### ENTRIES SHOWN
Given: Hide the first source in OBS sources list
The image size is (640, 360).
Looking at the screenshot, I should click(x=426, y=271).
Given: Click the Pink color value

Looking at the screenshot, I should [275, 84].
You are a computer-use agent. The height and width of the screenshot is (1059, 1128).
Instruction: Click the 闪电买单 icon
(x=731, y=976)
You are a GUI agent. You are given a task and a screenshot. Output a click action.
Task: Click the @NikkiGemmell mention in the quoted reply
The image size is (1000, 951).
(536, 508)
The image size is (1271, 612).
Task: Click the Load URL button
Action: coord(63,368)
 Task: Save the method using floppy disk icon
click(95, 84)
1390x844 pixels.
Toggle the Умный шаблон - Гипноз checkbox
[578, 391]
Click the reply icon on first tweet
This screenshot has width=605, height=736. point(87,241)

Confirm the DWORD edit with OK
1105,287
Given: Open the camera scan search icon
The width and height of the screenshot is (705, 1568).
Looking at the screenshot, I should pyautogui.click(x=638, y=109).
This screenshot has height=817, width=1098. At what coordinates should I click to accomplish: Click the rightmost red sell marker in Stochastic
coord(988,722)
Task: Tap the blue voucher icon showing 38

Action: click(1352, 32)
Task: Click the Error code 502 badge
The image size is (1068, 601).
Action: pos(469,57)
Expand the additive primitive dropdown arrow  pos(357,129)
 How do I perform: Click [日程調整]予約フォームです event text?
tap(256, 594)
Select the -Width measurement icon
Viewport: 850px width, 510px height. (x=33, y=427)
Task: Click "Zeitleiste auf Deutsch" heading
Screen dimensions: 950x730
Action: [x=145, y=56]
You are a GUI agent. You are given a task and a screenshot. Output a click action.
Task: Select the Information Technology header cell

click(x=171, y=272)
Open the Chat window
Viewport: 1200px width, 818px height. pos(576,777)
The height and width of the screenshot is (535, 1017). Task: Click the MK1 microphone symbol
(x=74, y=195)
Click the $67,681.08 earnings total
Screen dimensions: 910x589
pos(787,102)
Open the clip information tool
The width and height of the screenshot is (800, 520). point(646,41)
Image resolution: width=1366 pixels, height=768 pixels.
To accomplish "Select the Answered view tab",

### WORK INSTRUCTION
Retype the records above exactly as they appear.

### PROBLEM SOLUTION
Given: Hide the first source in OBS sources list
The image size is (640, 360).
Looking at the screenshot, I should click(x=426, y=271).
Given: Click the Pink color value

Looking at the screenshot, I should [275, 84].
You are a computer-use agent. The height and width of the screenshot is (1059, 1128).
Instruction: Click the 闪电买单 icon
(x=731, y=976)
You are a GUI agent. You are given a task and a screenshot. Output a click action.
Task: Click the @NikkiGemmell mention in the quoted reply
The image size is (1000, 951).
(536, 508)
The image size is (1271, 612).
Task: Click the Load URL button
Action: coord(63,368)
 Task: Save the method using floppy disk icon
click(95, 84)
1390x844 pixels.
Toggle the Умный шаблон - Гипноз checkbox
[578, 391]
Click the reply icon on first tweet
This screenshot has width=605, height=736. point(87,241)

Confirm the DWORD edit with OK
1105,287
Given: Open the camera scan search icon
The width and height of the screenshot is (705, 1568).
Looking at the screenshot, I should pyautogui.click(x=638, y=109).
This screenshot has height=817, width=1098. At what coordinates should I click to accomplish: Click the rightmost red sell marker in Stochastic
coord(988,722)
Task: Tap the blue voucher icon showing 38

Action: click(1352, 32)
Task: Click the Error code 502 badge
The image size is (1068, 601).
Action: pos(469,57)
Expand the additive primitive dropdown arrow  pos(357,129)
 How do I perform: Click [日程調整]予約フォームです event text?
tap(256, 594)
Select the -Width measurement icon
Viewport: 850px width, 510px height. (x=33, y=427)
Task: Click "Zeitleiste auf Deutsch" heading
Screen dimensions: 950x730
Action: [x=145, y=56]
You are a GUI agent. You are given a task and a screenshot. Output a click action.
Task: Select the Information Technology header cell

click(x=171, y=272)
Open the Chat window
Viewport: 1200px width, 818px height. pos(576,777)
The height and width of the screenshot is (535, 1017). Task: Click the MK1 microphone symbol
(x=74, y=195)
Click the $67,681.08 earnings total
Screen dimensions: 910x589
pos(787,102)
Open the clip information tool
The width and height of the screenshot is (800, 520). point(646,41)
Image resolution: width=1366 pixels, height=768 pixels.
To accomplish "Select the Answered view tab",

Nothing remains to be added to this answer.